Page 17 of Ruthless Rebel

“Then give me five minutes, River. Five minutes, then I’m out of your hair for good.”

I swallow past the tightness in my throat and release a measured breath.

“Okay. But ?I'm not answering any questions I don't want to answer.”

“That works.”

I pull out the chair in front of him and sit, wondering what I’m about to get myself into. Did I really have a choice, though? No matter how much I pushed back, he seemed to be determined to get an answer out of me.

Now that I’m in what feels like his lair, my entire body is rigid with tension. I can also feel Kelly watching me. As Talia isn’t across from us anymore, I’m sure she’s joined her and they’re talking about me.

“So,” Jericho begins and steeples his fingers, “when did you get back to New York?”

I blink several times. The last time I saw him, he would have had no reason to think I’d gone anywhere except Juilliard.

“I wasn’t aware you knew I’d left.”

“News travels.”

“Right.” I’m inclined to believe his answer over the possibility of him checking on me. He made it clear before we parted ways that his feelings had changed toward me, so why would he care what happened to me after? His recent checking is different. “I’ve been back in New York for close to ten months now.”

He seems surprised to hear that. “Oh. That’s quite some time.”

“It is. So, what else did the news tell you?” I want to know what he knows. That way, I can prepare myself.

You have to be prepared when you talk to someone like him.

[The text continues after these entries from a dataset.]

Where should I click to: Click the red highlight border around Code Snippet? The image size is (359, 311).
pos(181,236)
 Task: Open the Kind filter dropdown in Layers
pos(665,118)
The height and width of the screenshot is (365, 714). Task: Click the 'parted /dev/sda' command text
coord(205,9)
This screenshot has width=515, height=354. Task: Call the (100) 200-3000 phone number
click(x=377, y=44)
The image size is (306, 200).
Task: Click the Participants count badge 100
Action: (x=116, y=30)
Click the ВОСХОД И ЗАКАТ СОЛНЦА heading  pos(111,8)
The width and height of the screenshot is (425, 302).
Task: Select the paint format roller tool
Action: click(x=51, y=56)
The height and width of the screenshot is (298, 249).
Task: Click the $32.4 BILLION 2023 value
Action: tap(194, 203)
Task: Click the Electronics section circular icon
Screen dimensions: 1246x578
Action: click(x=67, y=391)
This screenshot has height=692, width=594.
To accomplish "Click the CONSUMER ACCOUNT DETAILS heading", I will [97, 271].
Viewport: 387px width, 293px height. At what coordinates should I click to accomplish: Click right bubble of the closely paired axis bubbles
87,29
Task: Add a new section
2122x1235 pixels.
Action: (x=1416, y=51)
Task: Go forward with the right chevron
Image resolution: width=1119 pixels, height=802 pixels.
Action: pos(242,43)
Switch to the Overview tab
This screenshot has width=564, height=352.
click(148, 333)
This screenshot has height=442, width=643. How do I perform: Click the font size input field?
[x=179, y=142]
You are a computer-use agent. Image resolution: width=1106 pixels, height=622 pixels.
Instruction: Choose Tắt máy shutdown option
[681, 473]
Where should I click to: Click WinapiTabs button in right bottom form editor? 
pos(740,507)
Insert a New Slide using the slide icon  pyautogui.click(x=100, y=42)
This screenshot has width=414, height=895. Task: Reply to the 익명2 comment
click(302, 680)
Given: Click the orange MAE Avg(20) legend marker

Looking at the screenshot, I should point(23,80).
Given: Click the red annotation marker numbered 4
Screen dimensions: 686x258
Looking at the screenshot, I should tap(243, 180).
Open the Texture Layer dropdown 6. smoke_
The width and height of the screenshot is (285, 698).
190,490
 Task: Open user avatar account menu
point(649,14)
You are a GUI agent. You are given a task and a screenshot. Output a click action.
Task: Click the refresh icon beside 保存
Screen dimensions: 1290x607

Jericho Grayson has a penchant for finding things others can’t. I’ve never really known exactly how he does it, but he can. The same way he can solve any math equation within seconds and figure out the answer to…anything.

He’s the smartest person I’ve ever met.

“The news told me that you stopped dancing with the Bolshoi Ballet.” His jaw tenses, a tell he knows more details than what he’s giving me. It leads me to believe that he must have checked things out. “And you never got married to your fiancé.”

Yes. Hedidcheck me out.

Jericho’s gaze flicks down to my ring finger, bare of the ring that once lived there.

I wonder if he’d believe me if I told him I had to pawn it to buy food. I’ve never told anybody that story.

I still can’t talk about Sasha either. I don’t know when I’ll be able to. My ex-fiancé left a hole in my soul as big as the galaxy. And it wasn’t because of love lost. That would have been better. I could have handled it more than the truth of the lie he was.

That lie is part of the reason Sasha is behind bars in one of Russia’s maximum-security prisons.

I hold my breath and push his deceitful face out of my mind. I don’t want to think about him now, or ever again. Even if I fear the very real possibility that he’ll get out of jail and find out that it was me who put him there.

Jericho’s stare intensifies, and I realizes it’s because I haven’t said anything, so I think of the same lie I’ve been telling those who don’t know the truth.

“It didn’t work out.” My voice holds a rasp of pain. “Neither of them. The Bolshoi Ballet and the engagement.”

“I’m very sorry to hear that.”

For some reason, his answer irritates me, and I recall a movie I once saw with a similar scenario. A girl had run into her ex and got upset with him when he told her he was sorry to hear her engagement was off. At the time, I thought she was overreacting, but now I get it.

She was upset because he was saying she didn’t find happiness with this other guy, but deep down she wanted to be with her ex and have that said happiness with him.

While I don’t wish to go back there with Jericho, I’m annoyed he feels bad that I couldn’t find happiness with someone else.

I know he meant my dancing career, but my mind fixates on the broken engagement.